Performance has always been our favorite topic and then even today we see how to read the data faster using the table partitioning!

Are you ready? ...as my Mexican friends would say ... vamonos!

What is the table partitioning?

Table partitioning is a data organization scheme where the table data is divided into multiple storage objects called partitions.

When a table becomes large it might be useful to partition the data and this is done following a rule.

For example, if we had a huge list of people we could think of creating a partition for each initial letter of the name. The first partition would contain all the people whose name starts with the letter A, the second partition would contain all the people who start with the letter B, and so on.

The nice and interesting aspect is that when we search the table for a person starting with the letter A we will only read the data from the first partition. All other partitions would not be accessed.

This process by which the query optimizer accesses only the relevant partitions to satisfy the query filter criteria is called Partition elimination.

Let's see it in more detail with our usual example!

Divide our table into many partitions

Suppose we have a huge list of personal data.

We want to divide our table by making a partition for each initial letter.

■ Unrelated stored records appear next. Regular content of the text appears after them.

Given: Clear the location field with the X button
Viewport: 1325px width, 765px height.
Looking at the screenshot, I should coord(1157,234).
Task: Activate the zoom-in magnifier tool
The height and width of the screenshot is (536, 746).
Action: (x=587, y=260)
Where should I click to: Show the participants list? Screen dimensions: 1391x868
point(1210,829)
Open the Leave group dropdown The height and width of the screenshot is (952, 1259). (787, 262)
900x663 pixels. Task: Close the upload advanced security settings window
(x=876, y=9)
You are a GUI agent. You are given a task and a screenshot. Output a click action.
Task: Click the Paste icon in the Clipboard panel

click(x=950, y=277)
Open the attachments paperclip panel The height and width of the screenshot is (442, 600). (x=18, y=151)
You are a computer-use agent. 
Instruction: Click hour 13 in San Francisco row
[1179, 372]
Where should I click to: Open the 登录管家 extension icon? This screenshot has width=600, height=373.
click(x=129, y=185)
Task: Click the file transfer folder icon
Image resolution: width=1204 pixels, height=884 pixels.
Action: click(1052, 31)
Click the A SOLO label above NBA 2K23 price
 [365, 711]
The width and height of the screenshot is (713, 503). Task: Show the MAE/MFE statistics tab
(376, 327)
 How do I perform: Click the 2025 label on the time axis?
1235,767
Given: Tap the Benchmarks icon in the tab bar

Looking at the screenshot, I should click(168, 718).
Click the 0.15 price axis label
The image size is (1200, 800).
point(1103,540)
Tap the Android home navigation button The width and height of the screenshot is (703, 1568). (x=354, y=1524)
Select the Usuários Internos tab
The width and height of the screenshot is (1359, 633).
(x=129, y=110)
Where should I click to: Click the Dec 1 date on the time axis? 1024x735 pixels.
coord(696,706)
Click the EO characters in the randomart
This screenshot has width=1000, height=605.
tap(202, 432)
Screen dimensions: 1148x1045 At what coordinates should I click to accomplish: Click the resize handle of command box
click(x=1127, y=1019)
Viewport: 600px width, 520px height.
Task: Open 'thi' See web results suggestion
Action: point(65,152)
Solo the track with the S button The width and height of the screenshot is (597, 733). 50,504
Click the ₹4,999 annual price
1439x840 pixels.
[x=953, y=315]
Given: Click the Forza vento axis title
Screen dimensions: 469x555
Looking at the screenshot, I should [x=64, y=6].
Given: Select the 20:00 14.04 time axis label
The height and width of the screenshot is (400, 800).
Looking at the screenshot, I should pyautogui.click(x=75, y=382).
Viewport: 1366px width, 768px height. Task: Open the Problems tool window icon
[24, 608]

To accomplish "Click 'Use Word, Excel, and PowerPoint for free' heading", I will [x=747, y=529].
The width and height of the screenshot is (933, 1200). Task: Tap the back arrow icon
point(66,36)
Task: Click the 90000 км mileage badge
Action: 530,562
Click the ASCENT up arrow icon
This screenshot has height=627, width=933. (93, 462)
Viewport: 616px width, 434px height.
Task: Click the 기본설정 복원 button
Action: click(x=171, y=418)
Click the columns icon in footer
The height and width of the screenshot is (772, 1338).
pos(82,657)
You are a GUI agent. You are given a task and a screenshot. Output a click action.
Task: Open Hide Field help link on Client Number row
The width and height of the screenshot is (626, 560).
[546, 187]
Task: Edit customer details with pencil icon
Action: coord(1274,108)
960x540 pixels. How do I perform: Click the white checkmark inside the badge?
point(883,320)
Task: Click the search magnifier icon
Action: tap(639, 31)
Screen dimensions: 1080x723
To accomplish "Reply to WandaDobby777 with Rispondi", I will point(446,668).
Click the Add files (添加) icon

After creating a new database called partitioning, we will create a number of filegroups (for our example we will only do 5):


CREATE DATABASE Partitioning

ALTER DATABASE Partitioning
ADD FILEGROUP Classifier_A

ALTER DATABASE Partitioning
ADD FILEGROUP Classifier_B

ALTER DATABASE Partitioning
ADD FILEGROUP Classifier_C

ALTER DATABASE Partitioning
ADD FILEGROUP Classifier_D

ALTER DATABASE Partitioning
ADD FILEGROUP Classifier_E

Then we will create the new partitions.

Remember: one partition for each filegroup


ALTER DATABASE Partitioning
    ADD FILE 
    (
    NAME = [Names_A],
    FILENAME = 'E:\Names_A.ndf',
        SIZE = 3072 KB, 
        MAXSIZE = UNLIMITED, 
        FILEGROWTH = 1024 KB
    ) TO FILEGROUP Classifier_A

ALTER DATABASE Partitioning
    ADD FILE 
    (
    NAME = [Names_B],
    FILENAME = 'E:\Names_B.ndf',
        SIZE = 3072 KB, 
        MAXSIZE = UNLIMITED, 
        FILEGROWTH = 1024 KB
    ) TO FILEGROUP Classifier_B

ALTER DATABASE Partitioning
    ADD FILE 
    (
    NAME = [Names_C],
    FILENAME = 'E:\Names_C.ndf',
        SIZE = 3072 KB, 
        MAXSIZE = UNLIMITED, 
        FILEGROWTH = 1024 KB
    ) TO FILEGROUP Classifier_C

ALTER DATABASE Partitioning
    ADD FILE 
    (
    NAME = [Names_D],
    FILENAME = 'E:\Names_D.ndf',
        SIZE = 3072 KB, 
        MAXSIZE = UNLIMITED, 
        FILEGROWTH = 1024 KB
    ) TO FILEGROUP Classifier_D


ALTER DATABASE Partitioning
    ADD FILE 
    (
    NAME = [Names_E],
    FILENAME = 'E:\Names_E.ndf',
        SIZE = 3072 KB, 
        MAXSIZE = UNLIMITED, 
        FILEGROWTH = 1024 KB
    ) TO FILEGROUP Classifier_E

The partition Names_A is associated to the filegroup Classifier_A.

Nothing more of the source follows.